Required action: Using the entries that follow, transcribe only the lines from the line with "This screenshot has height=1025, width=1179." to the line with "This screenshot has height=768, width=1024.", both included, exactly as they stand and without pictures.

Material provided:
####

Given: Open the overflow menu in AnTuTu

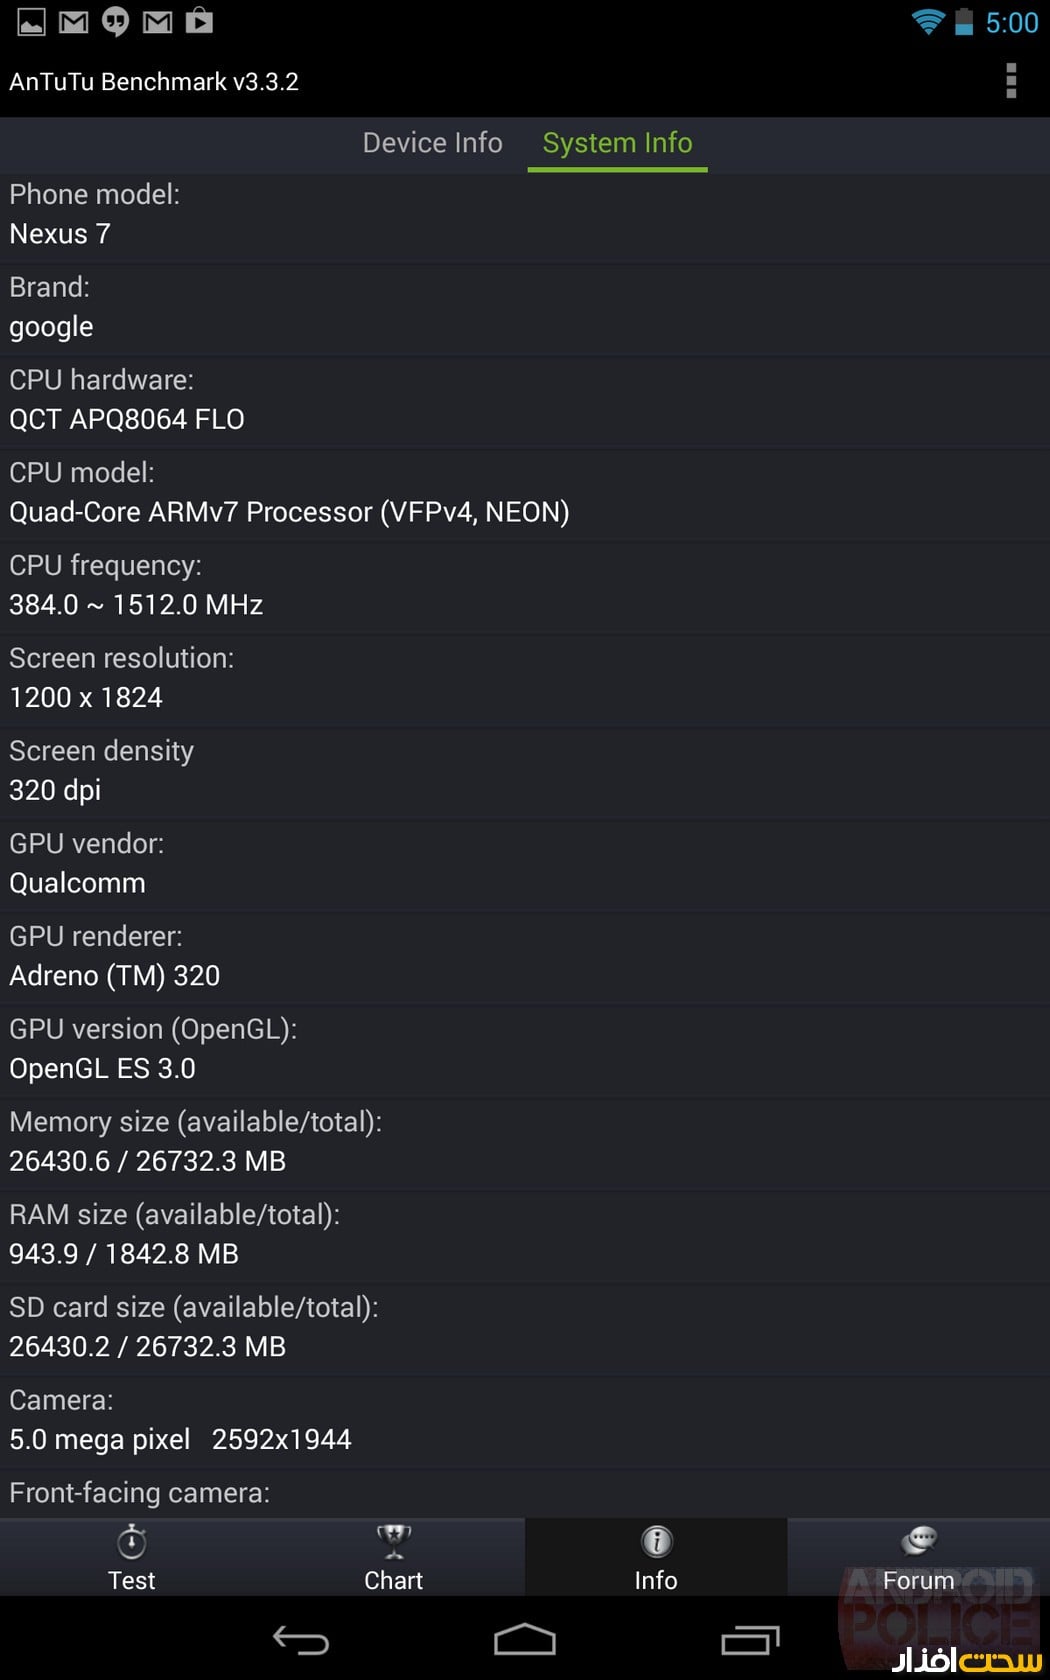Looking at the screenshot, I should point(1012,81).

####

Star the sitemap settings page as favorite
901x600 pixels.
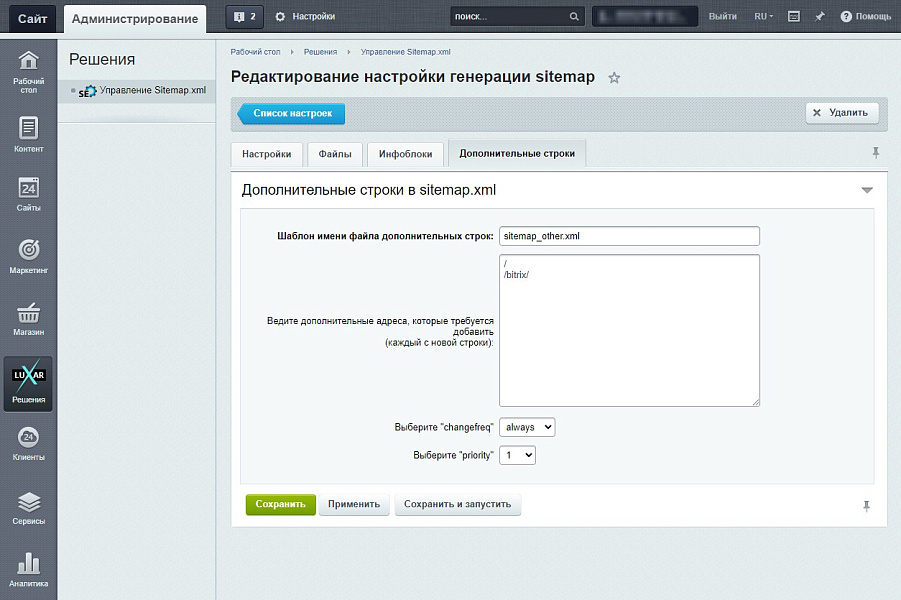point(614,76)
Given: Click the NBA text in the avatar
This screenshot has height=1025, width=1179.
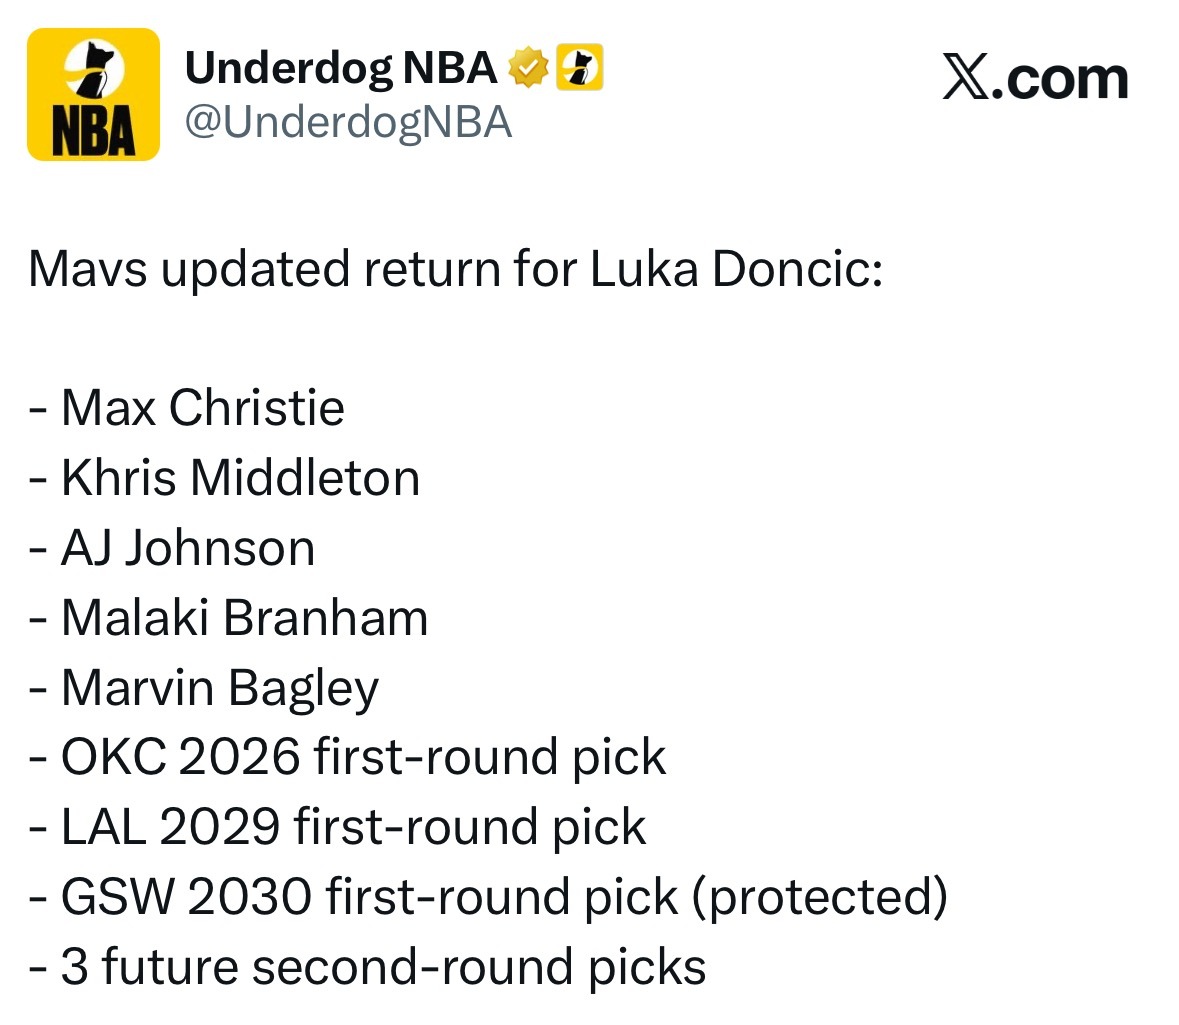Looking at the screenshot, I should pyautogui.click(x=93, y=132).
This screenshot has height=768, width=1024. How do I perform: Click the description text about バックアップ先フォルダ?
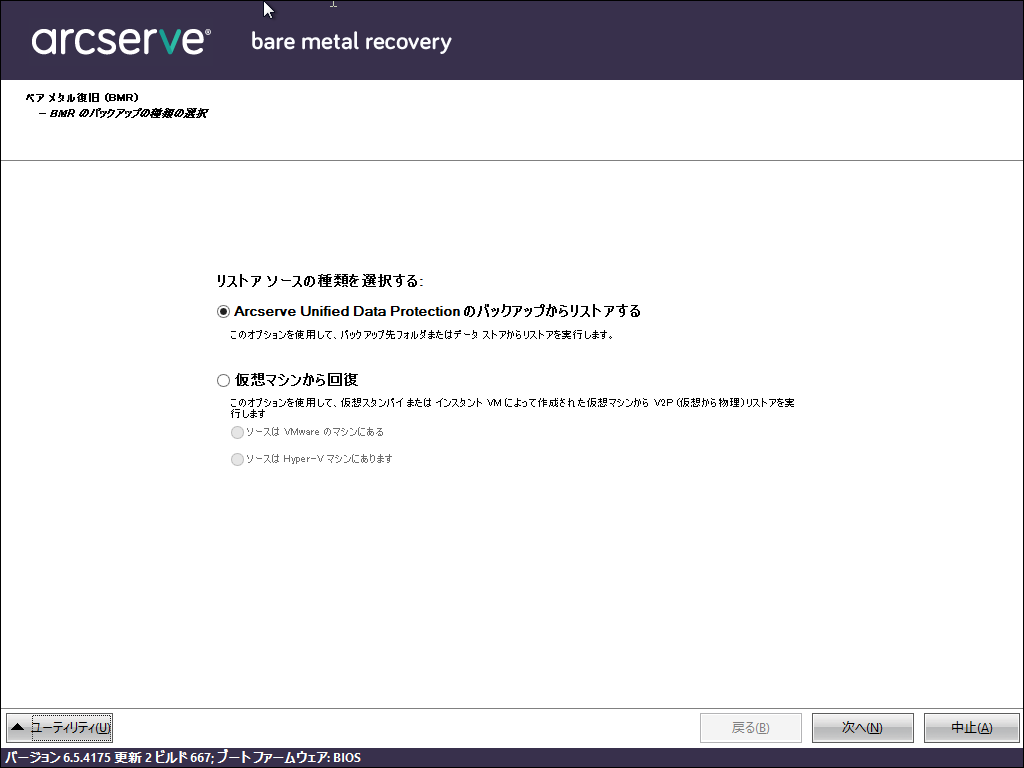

####

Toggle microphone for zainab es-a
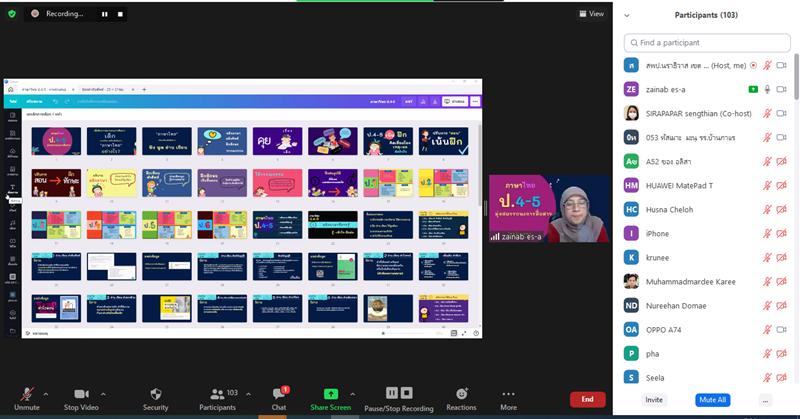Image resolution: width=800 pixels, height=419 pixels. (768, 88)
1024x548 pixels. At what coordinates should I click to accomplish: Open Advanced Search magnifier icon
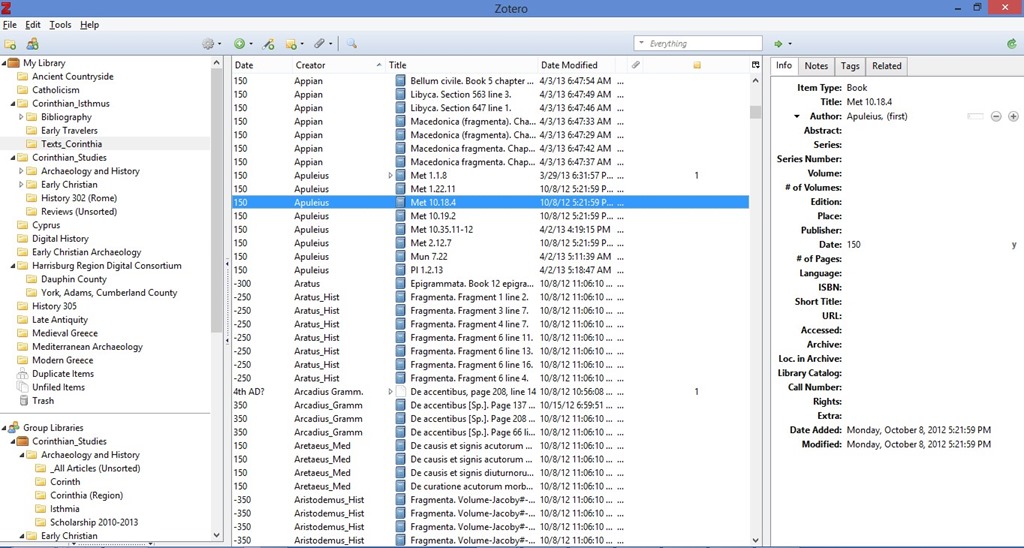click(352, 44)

####

Exercise solution:
This screenshot has height=1025, width=1179.
Looking at the screenshot, I should pyautogui.click(x=93, y=132).
This screenshot has height=768, width=1024. How do I perform: Click the description text about バックアップ先フォルダ?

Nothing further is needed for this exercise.